Competition hot for ‘green’ sales

November 19, 2010|Yuri Kageyama, Associated Press

TOKYO — Toyota Motor Corp. is planning to sell a plug-in hybrid car in the United States, Japan, and Europe in 2012, targeting sales of 50,000 vehicles a year at $36,000 each without subsidies, as the automaker strengthens its green lineup to keep pace with growing competition.

Executive vice president Takeshi Uchiyamada said Toyota is also planning to sell an electric vehicle in 2012, and not just in the United States, as it had said before. It will be sold in Japan and Europe, too. Sales in China are being considered.

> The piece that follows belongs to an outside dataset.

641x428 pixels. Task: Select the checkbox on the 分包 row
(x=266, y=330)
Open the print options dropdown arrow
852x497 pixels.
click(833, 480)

But he said electric vehicles will be mainly for short commutes for some time, with gasoline-electric hybrids, which generate their own electricity, remaining the standard for “green’’ cars. That’s because with them, drivers don’t worry about running out of electricity while they are on the road.

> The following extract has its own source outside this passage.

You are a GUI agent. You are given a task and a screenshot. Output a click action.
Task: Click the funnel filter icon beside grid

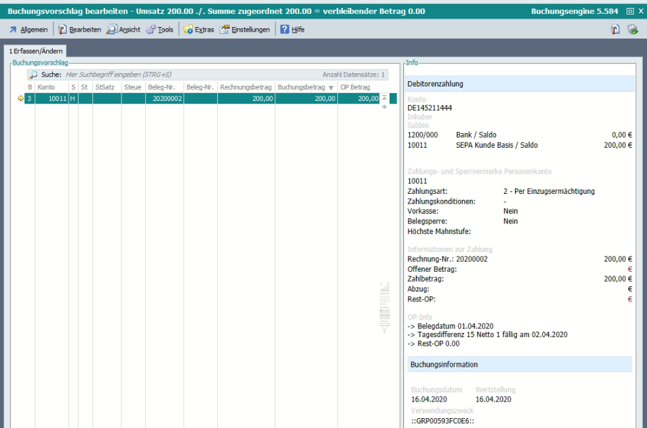coord(385,328)
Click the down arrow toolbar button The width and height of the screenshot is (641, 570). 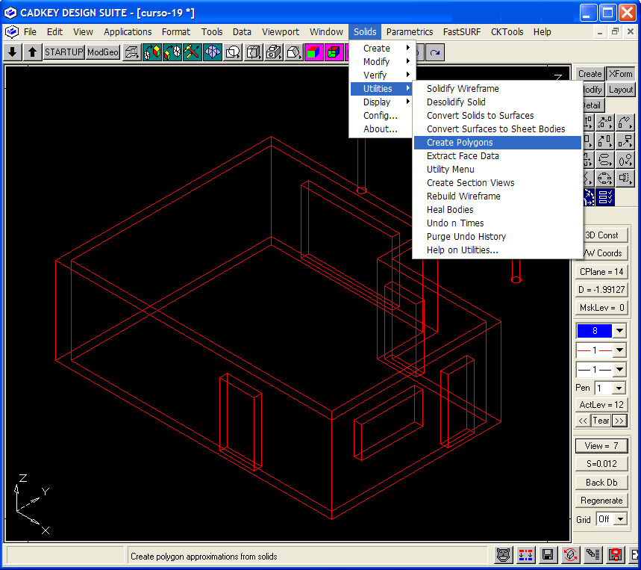click(x=13, y=52)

His comments show Toyota, the world’s biggest automaker, is banking on hybrids, which switch between a gasoline engine and an electric motor, after the success of its top-selling Prius hybrid. A plug-in hybrid is cleaner than a regular hybrid because it travels longer as a zero-emission electric vehicle.

“Toyota is working on developing hybrid technology as the core technology of the future,’’ Uchiyamada said at a Tokyo showroom.

He took pains to show Toyota isn’t lagging in electric car technology, but acknowledged it had fallen behind its Japanese rivals, Nissan Motor Co. and Mitsubishi Motors Corp., in bringing them to market.

Nissan is delivering the Leaf electric car this year, and Mitsubishi’s iMiEV is already on sale.

Besides developing an electric car in-house, Toyota is working on an electric sport utility vehicle with the US luxury electric car maker Tesla. A concept model that’s being shown at the Los Angeles Auto Show is planned for sale in the United States in 2012, with a range of 100 miles on a single charge.

Toyota’s own electric vehicle in the works is based on the iQ ultra-compact car and has a range of 65 miles on a single charge.

During a test drive yesterday, it sped around a short course without any problem, making whirring motor noises instead of the usual roar of an engine.

Uchiyamada outlined Toyota’s green strategy, stressing that concerns were growing about the environment and the world’s oil supply.

Toyota is planning to introduce 11 new hybrid models by the end of 2012, including revamps of existing models, he said.

Uchiyamada said Toyota is working on more futuristic technology, as well. It will start selling a fuel cell hybrid vehicle, which would run on hydrogen, in about 2015 and is aiming for a price of $122,000 or lower.

Toyota has sold 2.8 million hybrids since the first-generation Prius went on sale in 1997. It sells more than 7 million autos around the world in a year.